● **Direction**:
Update the listing below by replacing every occurrence of "screenshot" with "page capture", leaving all other text unchanged.

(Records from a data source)
········

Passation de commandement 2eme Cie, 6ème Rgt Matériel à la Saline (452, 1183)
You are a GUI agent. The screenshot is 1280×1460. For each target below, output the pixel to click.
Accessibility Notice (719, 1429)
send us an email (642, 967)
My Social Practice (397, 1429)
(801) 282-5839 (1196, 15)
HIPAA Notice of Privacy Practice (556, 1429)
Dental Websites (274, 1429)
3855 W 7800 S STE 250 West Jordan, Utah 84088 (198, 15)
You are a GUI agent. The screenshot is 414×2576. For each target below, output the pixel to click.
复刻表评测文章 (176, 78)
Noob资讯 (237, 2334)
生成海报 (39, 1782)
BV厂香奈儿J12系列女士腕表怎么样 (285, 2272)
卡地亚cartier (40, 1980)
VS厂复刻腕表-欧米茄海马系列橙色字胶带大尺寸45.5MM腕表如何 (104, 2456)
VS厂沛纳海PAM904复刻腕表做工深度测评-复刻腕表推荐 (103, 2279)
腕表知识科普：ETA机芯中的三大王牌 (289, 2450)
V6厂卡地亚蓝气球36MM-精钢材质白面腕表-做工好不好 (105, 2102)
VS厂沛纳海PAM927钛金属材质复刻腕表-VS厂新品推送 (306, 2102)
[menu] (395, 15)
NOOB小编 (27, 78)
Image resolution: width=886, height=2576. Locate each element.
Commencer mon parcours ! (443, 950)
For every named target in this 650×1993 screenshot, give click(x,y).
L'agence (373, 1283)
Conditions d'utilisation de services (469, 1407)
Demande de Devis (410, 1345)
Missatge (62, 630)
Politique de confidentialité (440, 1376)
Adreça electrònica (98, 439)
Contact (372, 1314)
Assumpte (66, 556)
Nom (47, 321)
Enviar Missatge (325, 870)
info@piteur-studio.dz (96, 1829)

········

● **Solved exercise**:
Passation de commandement 2eme Cie, 6ème Rgt Matériel à la Saline (452, 1183)
You are a GUI agent. The page capture is 1280×1460. For each target below, output the pixel to click.
Accessibility Notice (719, 1429)
send us an email (642, 967)
My Social Practice (397, 1429)
(801) 282-5839 (1196, 15)
HIPAA Notice of Privacy Practice (556, 1429)
Dental Websites (274, 1429)
3855 W 7800 S STE 250 West Jordan, Utah 84088 (198, 15)
You are a GUI agent. The page capture is 414×2576. For each target below, output the pixel to click.
复刻表评测文章 (176, 78)
Noob资讯 (237, 2334)
生成海报 (39, 1782)
BV厂香奈儿J12系列女士腕表怎么样 (285, 2272)
卡地亚cartier (40, 1980)
VS厂复刻腕表-欧米茄海马系列橙色字胶带大尺寸45.5MM腕表如何 (104, 2456)
VS厂沛纳海PAM904复刻腕表做工深度测评-复刻腕表推荐 (103, 2279)
腕表知识科普：ETA机芯中的三大王牌 (289, 2450)
V6厂卡地亚蓝气球36MM-精钢材质白面腕表-做工好不好 (105, 2102)
VS厂沛纳海PAM927钛金属材质复刻腕表-VS厂新品推送 (306, 2102)
[menu] (395, 15)
NOOB小编 (27, 78)
Image resolution: width=886, height=2576. Locate each element.
Commencer mon parcours ! (443, 950)
For every named target in this 650×1993 page capture, give click(x,y).
L'agence (373, 1283)
Conditions d'utilisation de services (469, 1407)
Demande de Devis (410, 1345)
Missatge (62, 630)
Politique de confidentialité (440, 1376)
Adreça electrònica (98, 439)
Contact (372, 1314)
Assumpte (66, 556)
Nom (47, 321)
Enviar Missatge (325, 870)
info@piteur-studio.dz (96, 1829)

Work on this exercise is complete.